> _Data to use_
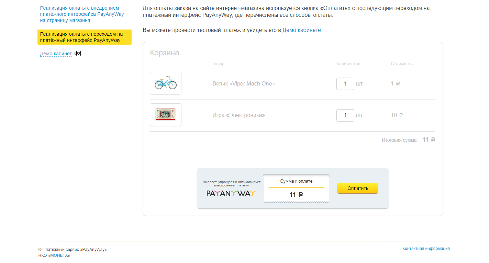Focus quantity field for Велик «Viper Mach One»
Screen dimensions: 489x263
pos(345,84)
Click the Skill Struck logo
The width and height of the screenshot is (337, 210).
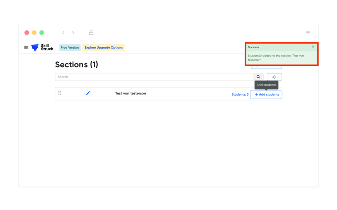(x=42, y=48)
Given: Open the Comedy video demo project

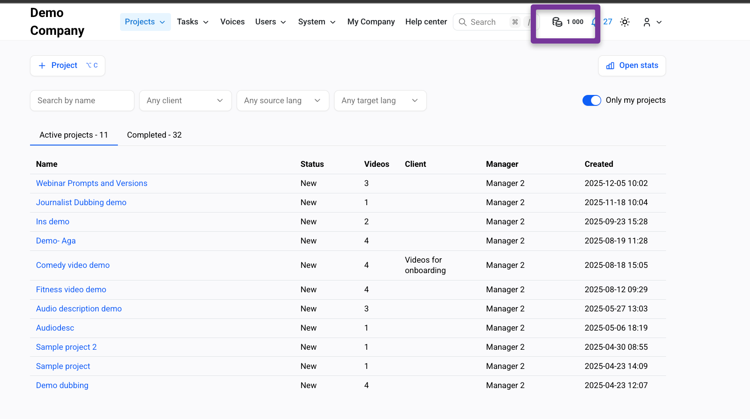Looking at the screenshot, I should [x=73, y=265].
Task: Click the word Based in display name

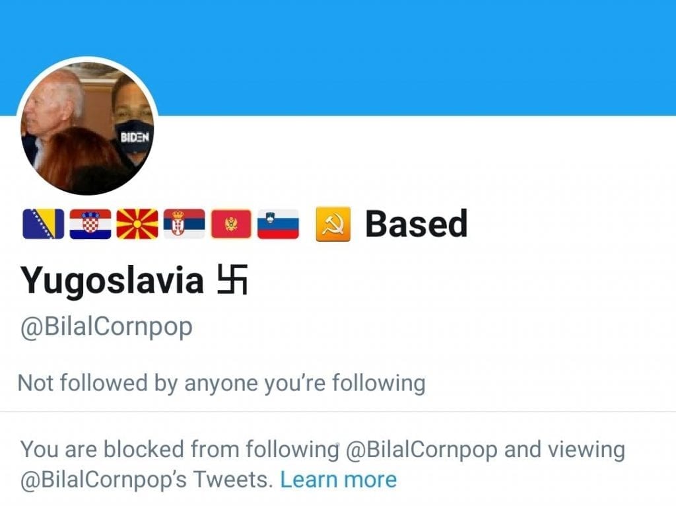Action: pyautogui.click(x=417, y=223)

> _Set exercise_
Reproduce every line of the records above verbatim, omitting the pictures.

> _Expected answer_
Focus quantity field for Велик «Viper Mach One»
Screen dimensions: 489x263
pos(345,84)
Click the Skill Struck logo
The width and height of the screenshot is (337, 210).
(x=42, y=48)
Given: Open the Comedy video demo project

Looking at the screenshot, I should [x=73, y=265].
Task: Click the word Based in display name

Action: pyautogui.click(x=417, y=223)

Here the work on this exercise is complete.